Would you transcribe the entries below word for word, omitting all images?

* **Information given**:
Start of Block
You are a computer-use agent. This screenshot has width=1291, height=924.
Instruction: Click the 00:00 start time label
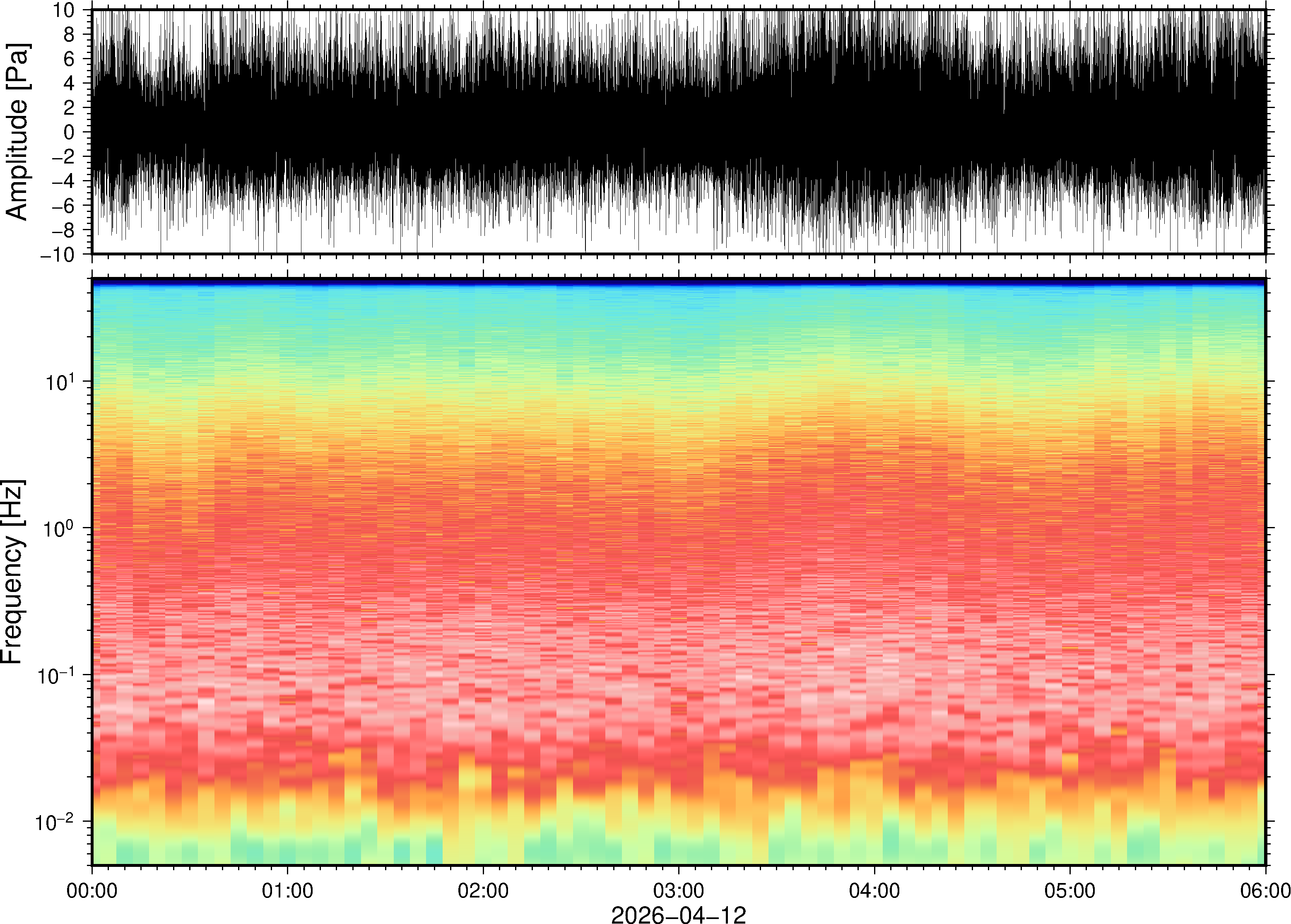[x=92, y=890]
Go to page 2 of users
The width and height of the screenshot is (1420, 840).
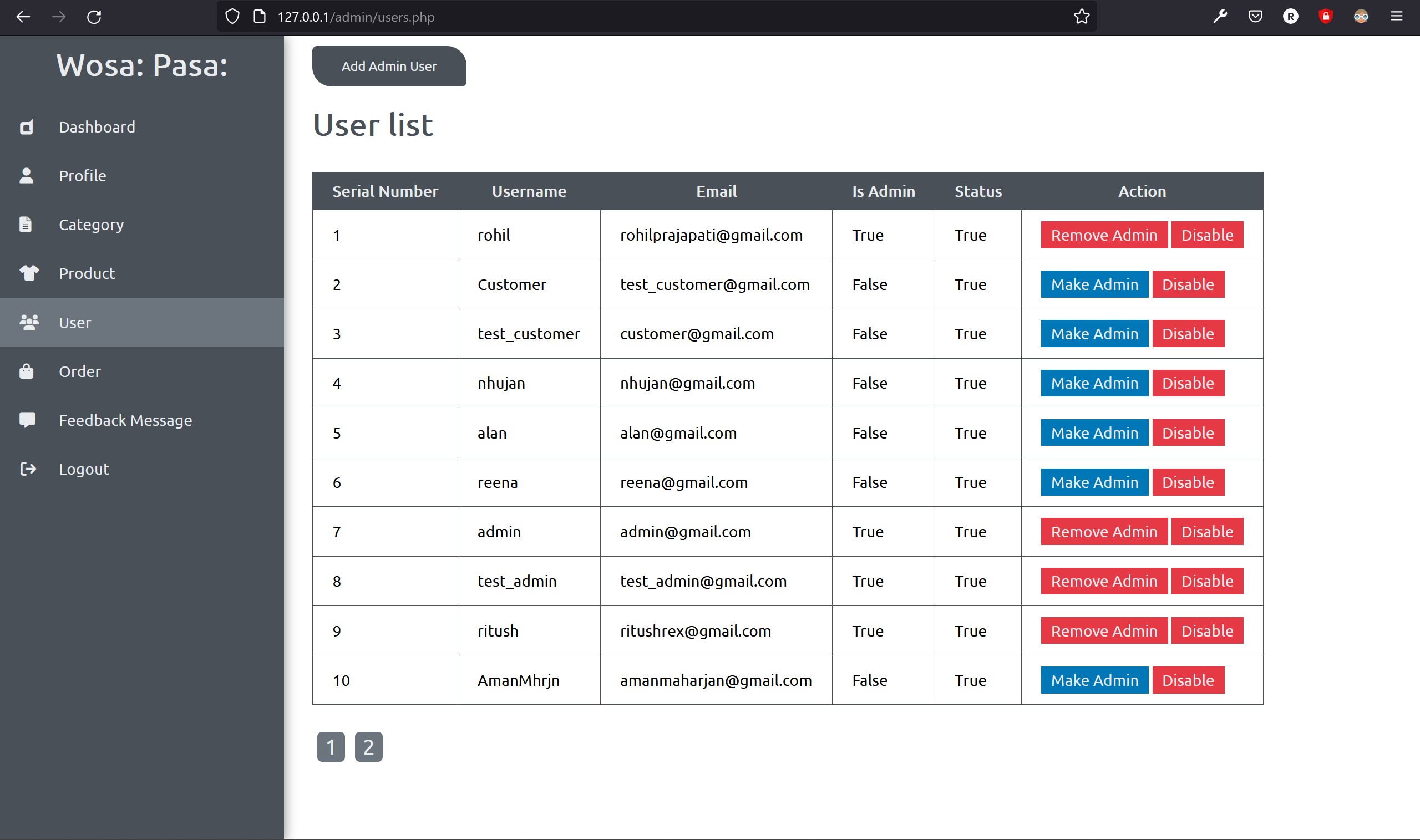coord(368,747)
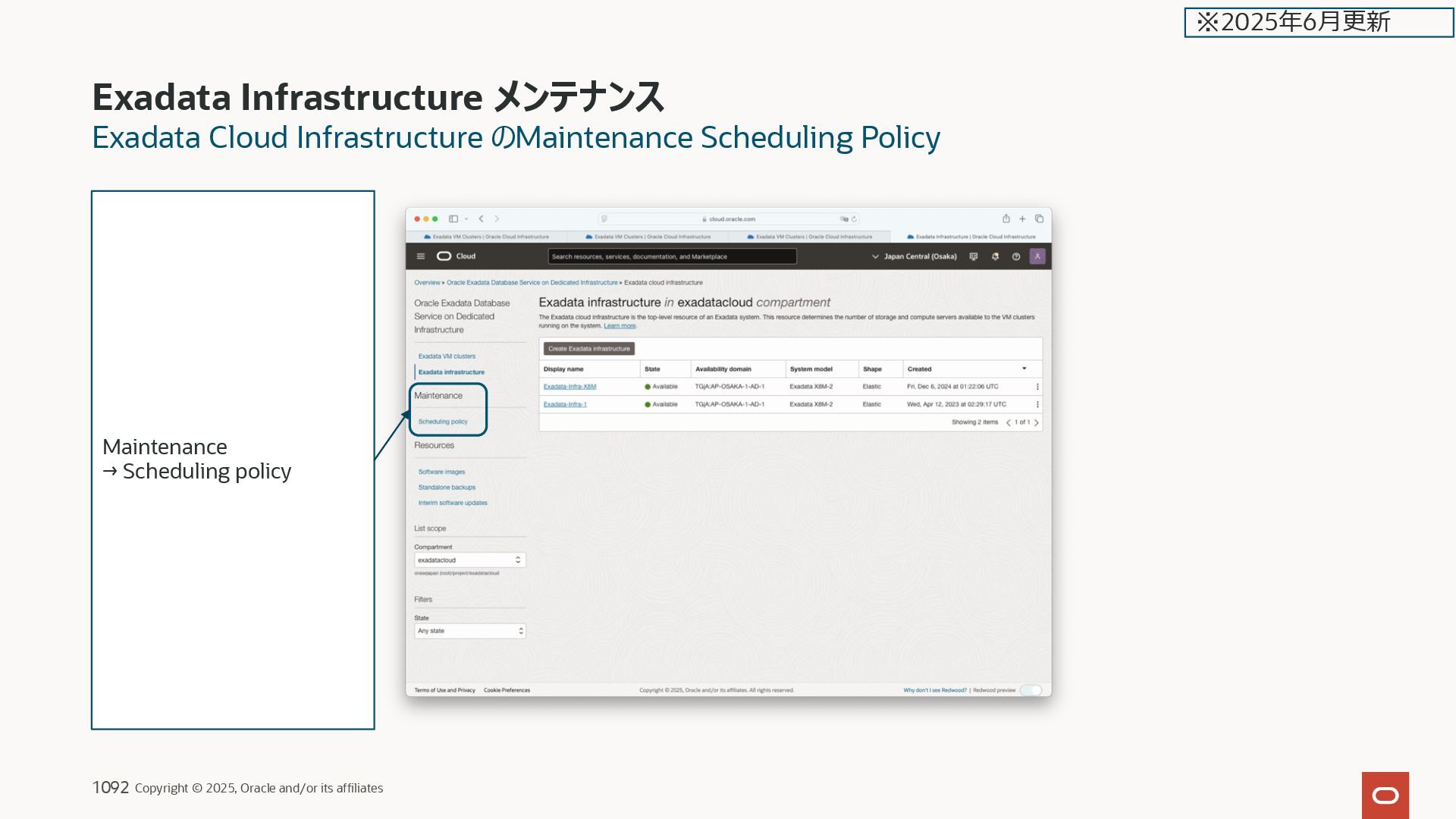Viewport: 1456px width, 819px height.
Task: Open the Any state filter dropdown
Action: [469, 631]
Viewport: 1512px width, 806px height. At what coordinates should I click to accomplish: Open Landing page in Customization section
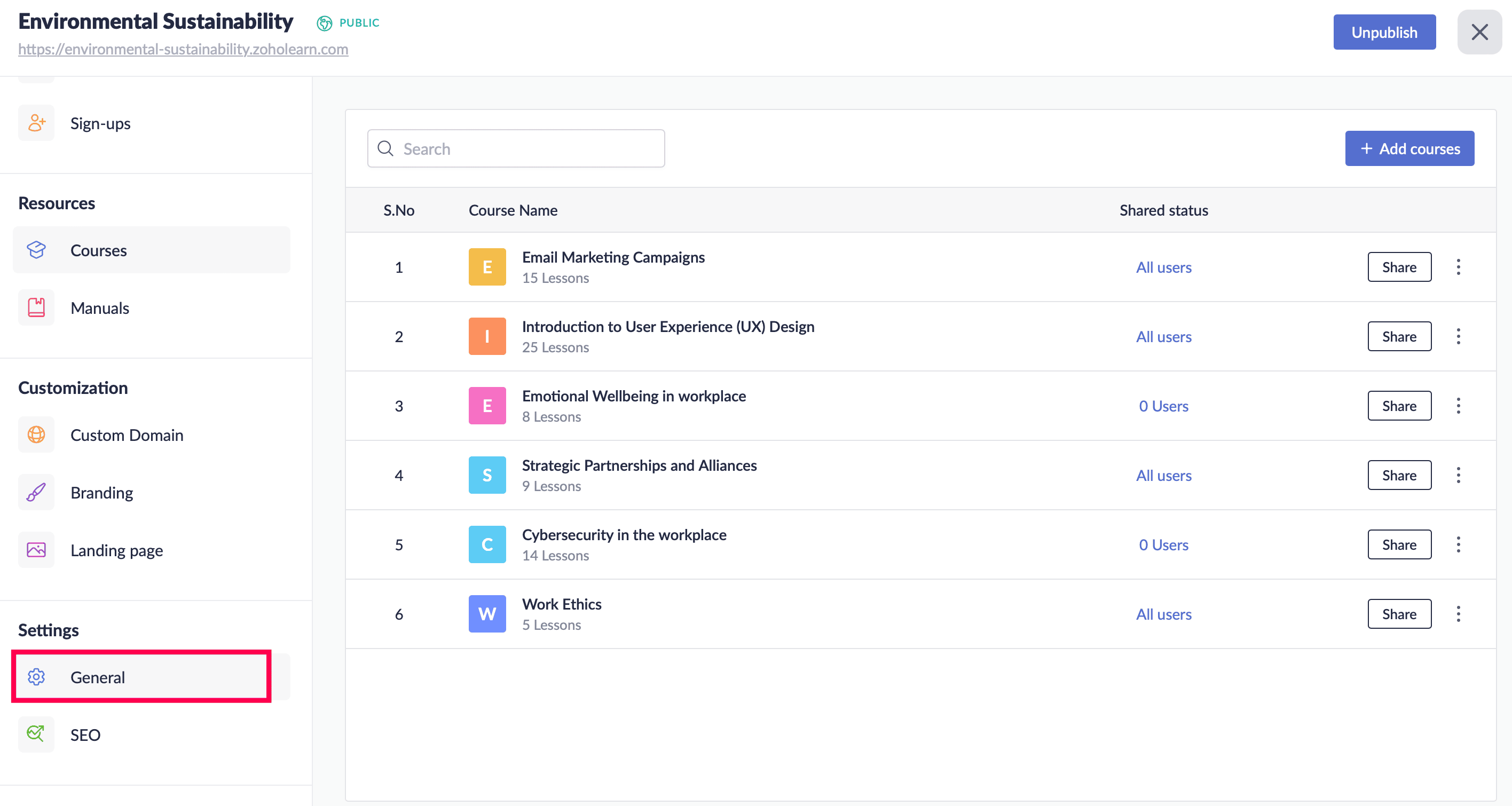coord(116,550)
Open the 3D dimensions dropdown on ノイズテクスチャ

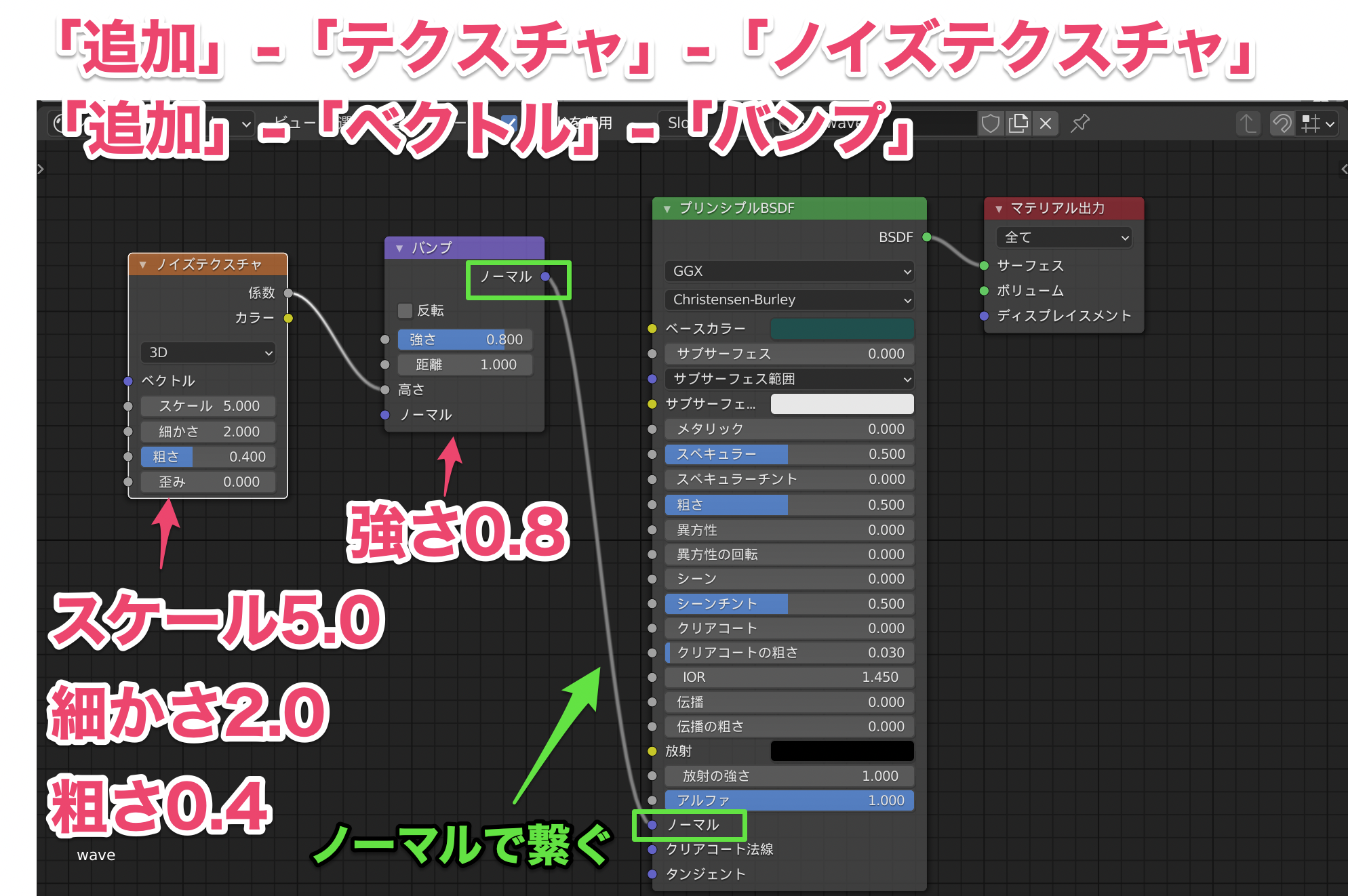click(208, 352)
End of Block
* **Result for this task**:
You are a computer-use agent. This screenshot has width=1291, height=924.
Instruction: Click the 00:00 start time label
[x=92, y=890]
Go to page 2 of users
The width and height of the screenshot is (1420, 840).
coord(368,747)
Viewport: 1456px width, 819px height.
Task: Open the Any state filter dropdown
Action: [469, 631]
Viewport: 1512px width, 806px height. At what coordinates should I click to accomplish: Open Landing page in Customization section
coord(116,550)
Open the 3D dimensions dropdown on ノイズテクスチャ

click(208, 352)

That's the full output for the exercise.